**What the task asks**
Tally the lines in the records below that contain "will" and return only the result.

=== Begin Enclosure ===

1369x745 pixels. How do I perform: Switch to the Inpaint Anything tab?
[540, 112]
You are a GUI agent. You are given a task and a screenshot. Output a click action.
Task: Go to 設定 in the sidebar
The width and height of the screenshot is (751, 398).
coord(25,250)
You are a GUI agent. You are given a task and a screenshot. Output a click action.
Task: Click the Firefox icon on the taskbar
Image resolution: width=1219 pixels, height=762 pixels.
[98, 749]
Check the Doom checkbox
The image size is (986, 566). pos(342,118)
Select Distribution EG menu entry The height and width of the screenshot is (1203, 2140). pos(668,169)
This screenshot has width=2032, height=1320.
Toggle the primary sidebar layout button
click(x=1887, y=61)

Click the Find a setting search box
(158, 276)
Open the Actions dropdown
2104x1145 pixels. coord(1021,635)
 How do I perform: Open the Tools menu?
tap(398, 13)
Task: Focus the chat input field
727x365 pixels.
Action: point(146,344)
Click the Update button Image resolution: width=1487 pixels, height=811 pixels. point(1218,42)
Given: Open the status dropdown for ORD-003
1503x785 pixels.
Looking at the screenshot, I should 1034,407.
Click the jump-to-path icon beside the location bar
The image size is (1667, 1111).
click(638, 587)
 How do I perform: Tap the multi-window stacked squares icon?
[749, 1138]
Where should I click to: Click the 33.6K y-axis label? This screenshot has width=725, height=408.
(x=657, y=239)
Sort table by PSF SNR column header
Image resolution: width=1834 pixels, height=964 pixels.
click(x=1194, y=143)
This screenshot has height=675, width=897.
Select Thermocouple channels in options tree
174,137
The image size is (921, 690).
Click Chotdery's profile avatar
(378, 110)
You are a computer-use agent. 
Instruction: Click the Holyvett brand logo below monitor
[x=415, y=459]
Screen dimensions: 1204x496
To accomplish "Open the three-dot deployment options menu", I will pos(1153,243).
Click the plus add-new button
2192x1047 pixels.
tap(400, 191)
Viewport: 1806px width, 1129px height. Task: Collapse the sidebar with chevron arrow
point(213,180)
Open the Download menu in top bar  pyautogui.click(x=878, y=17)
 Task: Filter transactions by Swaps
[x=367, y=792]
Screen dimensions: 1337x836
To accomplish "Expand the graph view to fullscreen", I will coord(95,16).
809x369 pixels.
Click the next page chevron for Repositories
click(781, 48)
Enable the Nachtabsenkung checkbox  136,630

=== End Enclosure ===

**Exercise result**
2